__Exercise details__. Carry on writing the passage about the brain areas that make up the pain neuromatrix, starting right after its final sentence.

__Selected passage__.
We have always known that the brain is vital in the experience of pain. There may be no truer statement regarding this notion than “No Brain, No Pain”. While we know that the brain is involved in every pain experience, it remains our most mysterious organ. While there is still a tremendous amount to learn, especially for pain scientists, we have gained an incredible amount of knowledge in recent years. The use of advanced imaging, for example the functional MRI (fMRI), has allowed us to visualize areas of the brain that are activated in different circumstances, for example the experience of pain.
Through research we have learned that certain areas of the brain always light up when someone is in pain. These activated areas are the same no matter the reason why someone hurts. They could have an acute episode of back pain, have stepped on a nail, have fibromyalgia, broke their wrist, or sustained a nasty papercut between their index and middle finger. These areas of the brain communicate with each other, forming a neuronal circuitry that often is referred to as the ‘pain neuromatrix’.
In addition, these brain areas have other jobs to do besides pain. When the brain is occupied by pain, these areas are affected. When someone is in chronic pain, these areas often become hijacked by pain, and the individual suffers.
The typical pain neuromatrix, with individual brain functions and ramifications for chronic pain, include the following nine areas.
- Premotor/Motor Cortex. These areas plan, organize and execute movement. When pain comes along, these areas get hijacked and movement becomes altered. This is a reason why movement is off in people in pain.
- Anterior Cingulate Cortex. This area deals with focus and concentration. When pain comes along, this area becomes hijacked. Patients may complain of a ‘fog’, having difficulty concentrating, becoming mentally tired. This is a reason why people in pain (e.g. fibromyalgia) are often in a ‘fog’ and can’t concentrate or focus.
- Prefrontal Cortex. This area deals with problem solving and memory, analytical tasks and numbers. When this area gets hijacked by pain people have difficulty with numbers, analytical tasks and memory.
- Amygdala. This area deals primarily with fear and fear conditioning. It analyzes threats. When this area gets hijacked by pain, we may have a heightened sense of fear and threats (not just about pain) become overblown. In a clinical sense, patients may have elevated fear when asked to do relatively simple tasks and exercises. In addition to fear, the amygdala is involved in addiction and addictive behavior.

__Information shown__.
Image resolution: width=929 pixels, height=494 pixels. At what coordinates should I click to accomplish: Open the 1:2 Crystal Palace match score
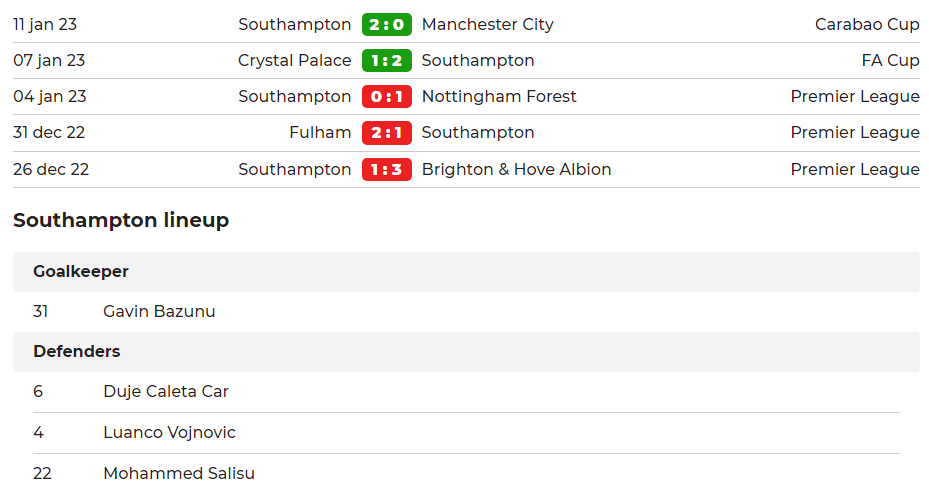pyautogui.click(x=387, y=60)
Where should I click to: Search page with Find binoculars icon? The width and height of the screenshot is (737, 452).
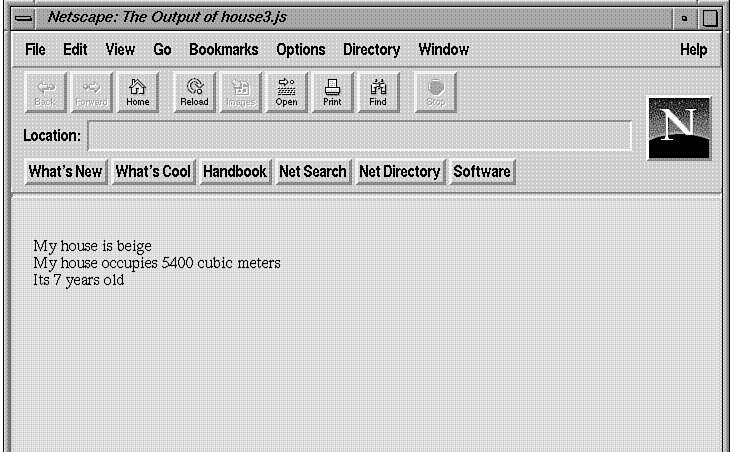pyautogui.click(x=378, y=92)
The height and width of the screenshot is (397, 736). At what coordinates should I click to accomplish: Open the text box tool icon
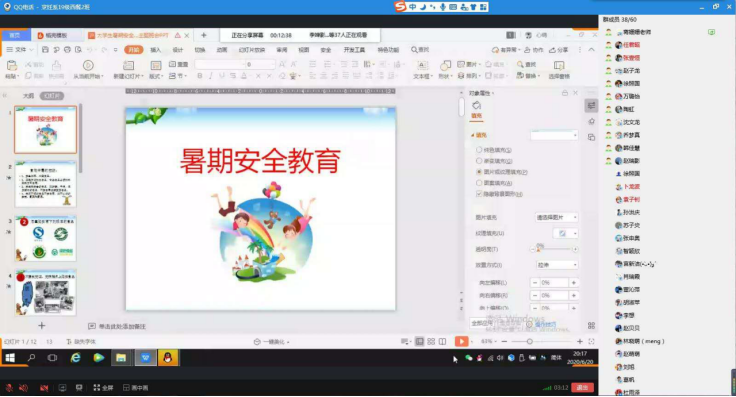click(x=422, y=65)
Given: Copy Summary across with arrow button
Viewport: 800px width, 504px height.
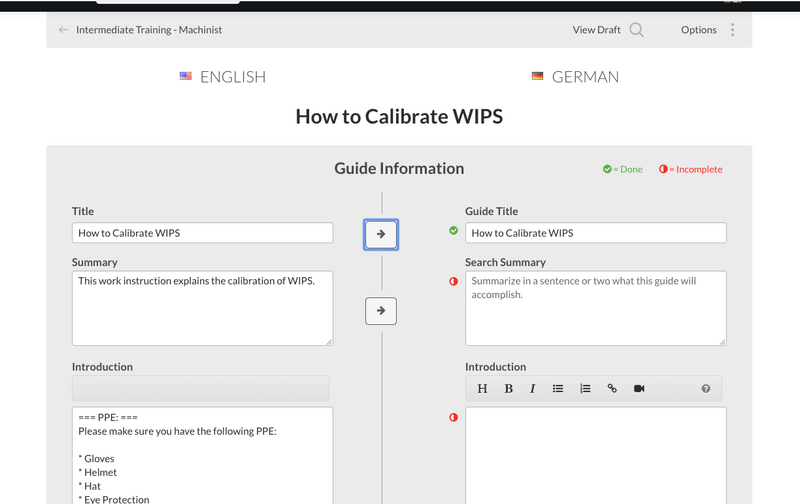Looking at the screenshot, I should [x=380, y=311].

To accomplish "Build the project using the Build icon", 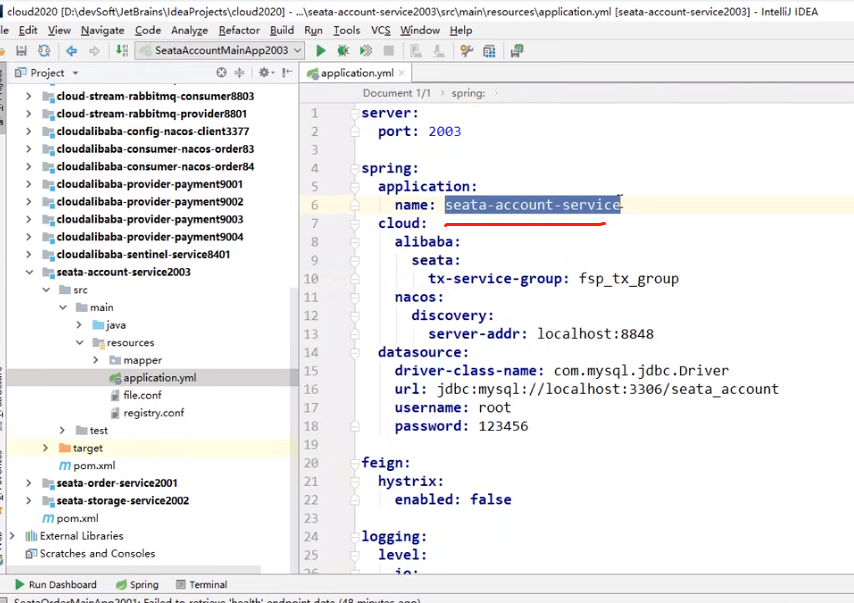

__Output for this exercise__.
- Sensory Cortex. This area deals with sensory discrimination, for example distinguishing between a hand and a foot or between your right hand and left hand. When pain hijacks this area, we may have difficulty identifying body parts.
- Hypothalamus/Thalamus. These areas deal with stress responses, body temperature, how much we eat, how food tastes, autonomic regulation, and motivation. When this area gets hijacked by pain many of our body functions suffer.
- Cerebellum. This area of the brain is involved in fine motor control, balance, and proprioception. When this area gets hijacked by pain, movement and balance are affected.
- Hippocampus. This area deals with memory, especially short term memory, as well as spatial recognition and fear conditioning. When this area gets hijacked by pain, memory is affected.
- Spinal Cord. While not technically an area of the brain, this region of the central nervous system deals with modulating incoming signals from the body, for example increasing or decreasing ‘danger signals’ from our tissues, which often become pain. When this area gets hijacked by pain, signal modulation is affected.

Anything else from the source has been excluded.